Physicians are unlikely to start prescribing placebo pills without much more rigorous evidence, which I would like to see as well, though I do think they could have a role. Especially for people who don’t receive relief from other therapies. At least $250 billion is spent yearly to care for symptoms like chronic pain that lack adequate or safe treatments, and the results are dismal. People treated in our open-label placebo trials usually express skepticism about what they are doing; it is often only their desperation that leads them to try.

But placebos shouldn’t be a first-line treatment — patients should be given what effective medicines are available. After all, placebos rarely, if ever, change the underlying pathology or objectively measured signs of disease. I like to remind people that they don’t shrink tumors or cure infections.

Crucially, much discussion and self-reflection is needed among physicians and our health care system as a whole to understand why the act of treatment itself is so powerful to patients even if a pill contains no therapeutic ingredients. Medicine is not only effective drugs and procedures; it’s a human drama of charged engagement. Our team published a study in The BMJ demonstrating that placebo effects can be significantly enhanced in the context of a supportive, respectful, and attentive patient-clinician relationship. Acts of human kindness in general are linked to robust placebo effects.

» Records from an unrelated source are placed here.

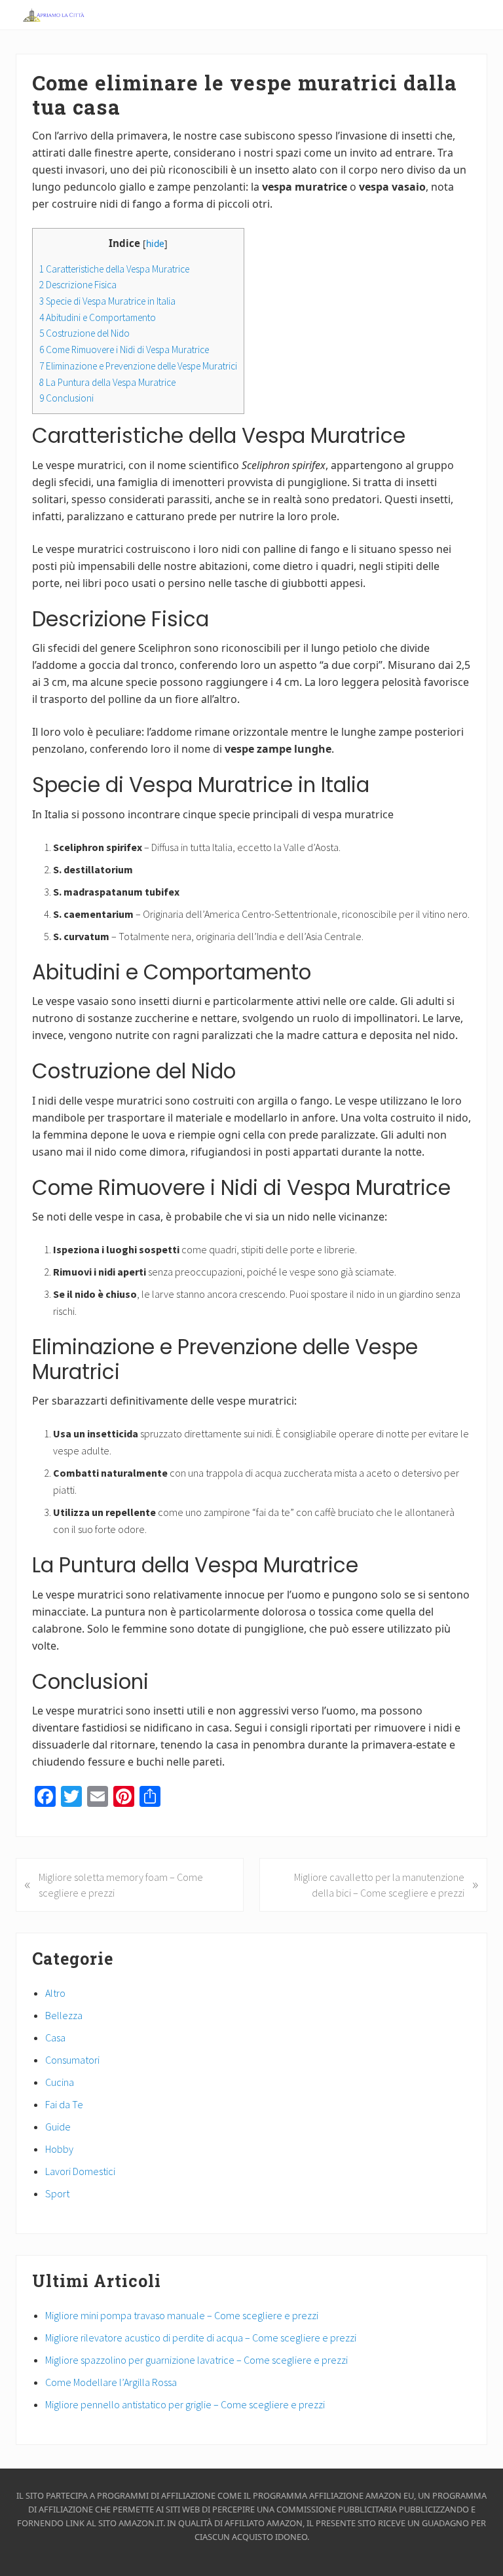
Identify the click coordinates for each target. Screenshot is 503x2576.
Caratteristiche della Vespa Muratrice (114, 269)
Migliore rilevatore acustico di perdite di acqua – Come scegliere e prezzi (200, 2337)
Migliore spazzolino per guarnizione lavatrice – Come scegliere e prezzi (196, 2359)
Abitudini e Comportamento (97, 317)
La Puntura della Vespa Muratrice (107, 382)
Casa (55, 2037)
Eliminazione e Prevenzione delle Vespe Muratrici (138, 366)
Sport (57, 2193)
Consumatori (72, 2059)
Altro (55, 1992)
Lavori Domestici (80, 2171)
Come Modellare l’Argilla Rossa (111, 2382)
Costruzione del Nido (84, 333)
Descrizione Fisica (78, 284)
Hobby (59, 2148)
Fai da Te (64, 2104)
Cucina (59, 2082)
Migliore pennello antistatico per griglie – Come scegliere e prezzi (185, 2404)
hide (155, 243)
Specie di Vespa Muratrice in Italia (107, 301)
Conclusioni (66, 398)
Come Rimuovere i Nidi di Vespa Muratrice (124, 349)
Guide (58, 2126)
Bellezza (64, 2015)
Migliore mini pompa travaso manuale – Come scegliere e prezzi (181, 2315)
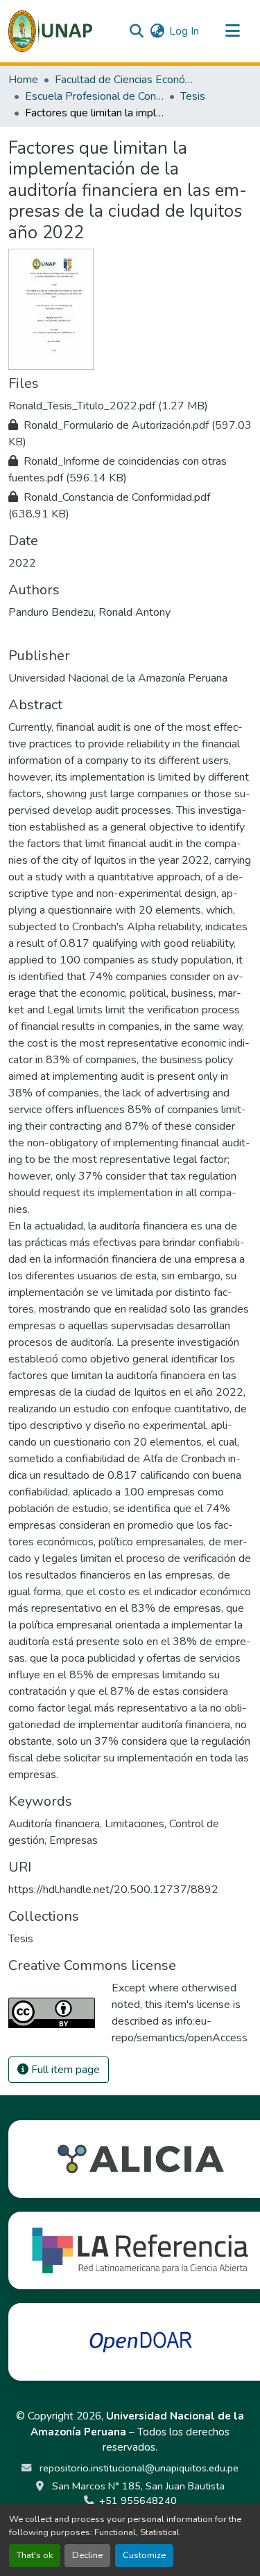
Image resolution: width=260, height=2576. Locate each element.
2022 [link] (22, 563)
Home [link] (23, 79)
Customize (144, 2555)
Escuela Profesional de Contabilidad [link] (94, 96)
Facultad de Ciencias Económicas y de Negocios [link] (124, 79)
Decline (87, 2555)
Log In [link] (184, 31)
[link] (130, 406)
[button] (50, 31)
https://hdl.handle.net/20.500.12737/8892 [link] (113, 1889)
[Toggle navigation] (232, 31)
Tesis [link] (192, 96)
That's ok (35, 2555)
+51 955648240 (138, 2500)
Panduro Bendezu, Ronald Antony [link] (89, 612)
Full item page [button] (64, 2069)
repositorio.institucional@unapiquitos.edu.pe (138, 2468)
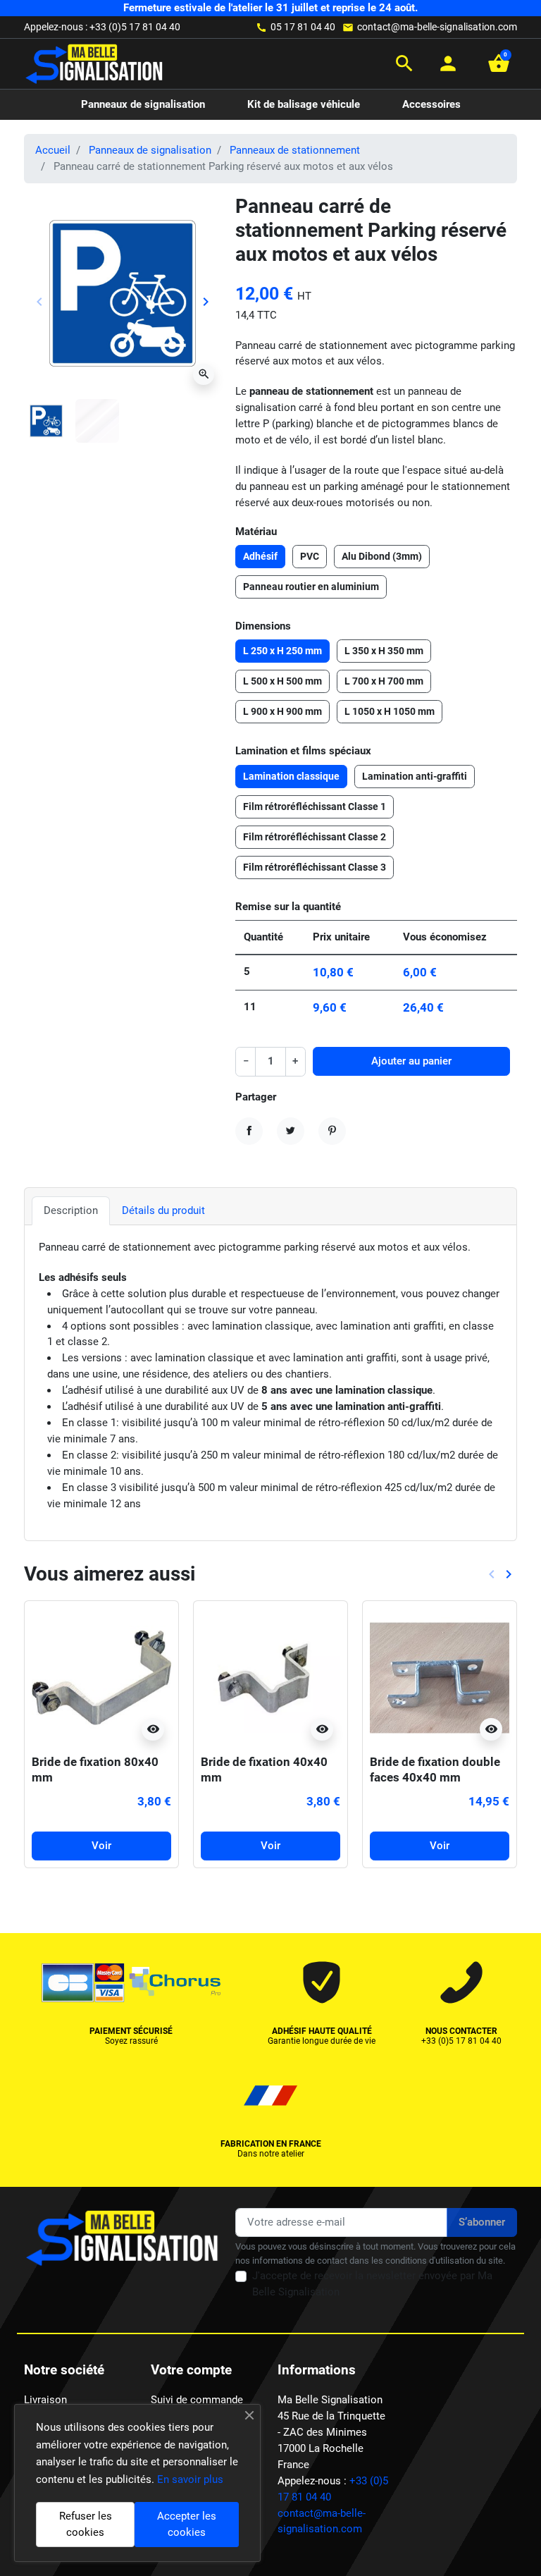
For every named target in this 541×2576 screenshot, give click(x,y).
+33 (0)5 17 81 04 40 (134, 26)
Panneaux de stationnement (295, 150)
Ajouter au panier (411, 1061)
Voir (101, 1845)
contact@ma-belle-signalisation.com (437, 26)
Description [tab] (71, 1210)
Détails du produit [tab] (163, 1210)
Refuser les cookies (85, 2524)
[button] (404, 63)
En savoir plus (190, 2479)
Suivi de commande (197, 2399)
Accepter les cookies (186, 2524)
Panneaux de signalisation (150, 150)
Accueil (52, 150)
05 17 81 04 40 (302, 26)
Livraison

Any health intervention, whether it’s cold medicine or placebos, should be ethical and have measurable benefits if they are to be used. But health care should retain the knowledge that rituals, symbols, and human-kindness matter immensely when it comes to healing.

Ted Kaptchuk is a professor of medicine and professor of global health and social medicine at Harvard Medical School. He directs the Harvard-wide Program in Placebo Studies hosted at the Beth Israel Deaconess Medical Center. He has been a leading figure in placebo studies for over 30 years.